# unable to get package file unavailable



## raju (Feb 12, 2013)

I am new to freebsd FreeBSD, and Googled about my problem and find no solutions. I am using freebsd FreeBSD 9.1 and cha*n*ged the packagesite to 9-stable/Latest/ 
*W*hen *I* typed [cmd=]pkg_add -r vlc[/cmd] it said, 

```
ERROR: unable to get [url]ftp://ftp.freebsd.org/pub/FreeBSD/ports/i386/packages-9-stable/Latest/vlc.tbz:[/url] File unavailable
pkg_add:unable to fetch [url]ftp://ftp.freebsd.org/pub/FreeBSD/ports/i386/packages-9-stable/Latest/vlc.tbz[/url] by url
```
but some applications were installed (xfce4,fluxbox).

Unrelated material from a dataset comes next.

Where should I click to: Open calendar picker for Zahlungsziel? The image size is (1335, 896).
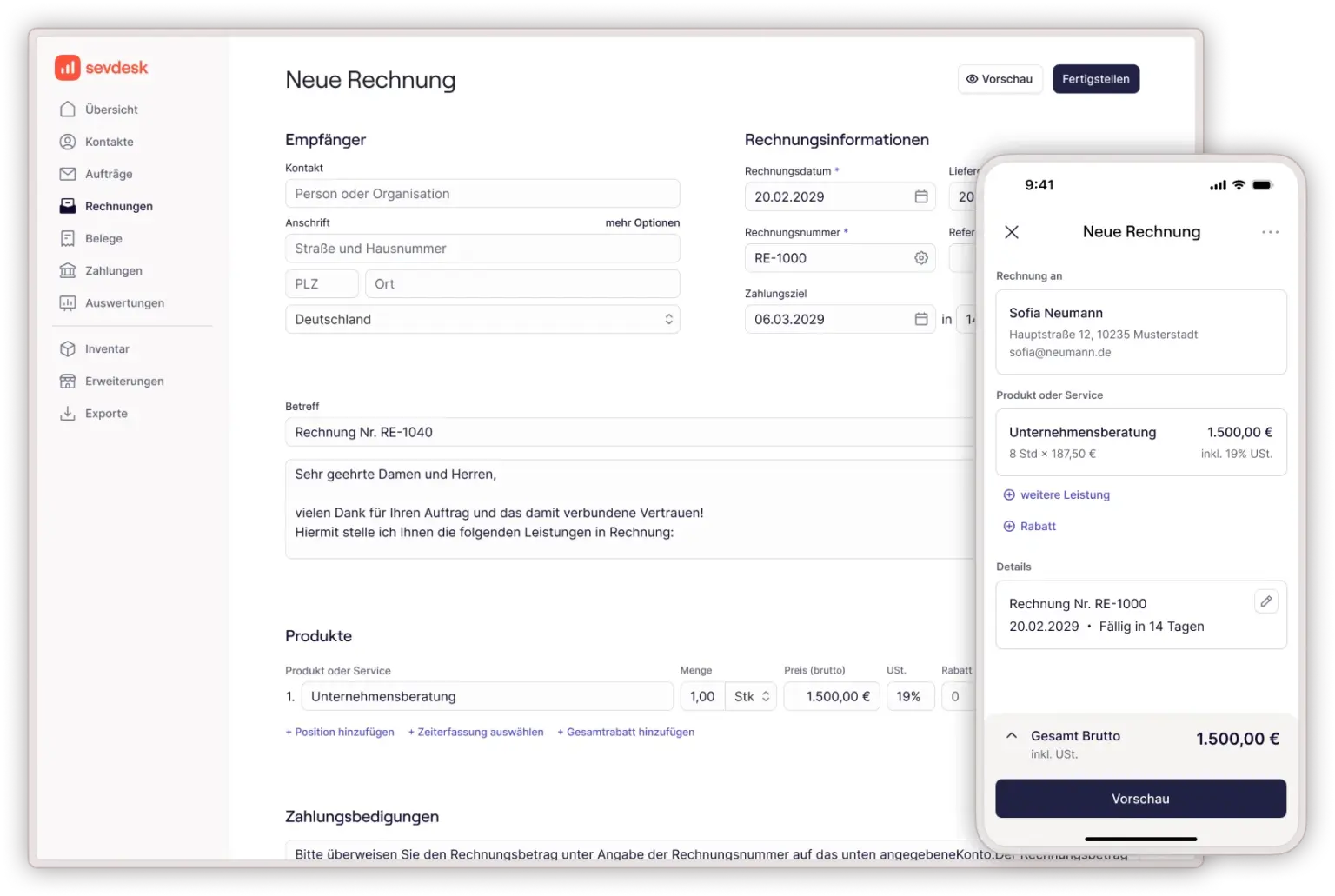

*A*fter that as the root user:

[cmd=]cd /usr/ports/multimedia/vlc[/cmd]
[cmd=]make install clean[/cmd]
*A*fter installing lot of dependencies it completed; now when *I* type vlc at prompt it says 
	
	



```
Command not found
```

*I* took VLC as an example and a lot of the packages are not installing with the pkg_add command and please help me how to install it from pkg_add or from sources.


----------



## phoenix (Feb 12, 2013)

Read the Interrupted Unix FAQ, especially number 3.


----------



## wblock@ (Feb 12, 2013)

vlc is not in the packages.  Could be due to license or some other issue.


----------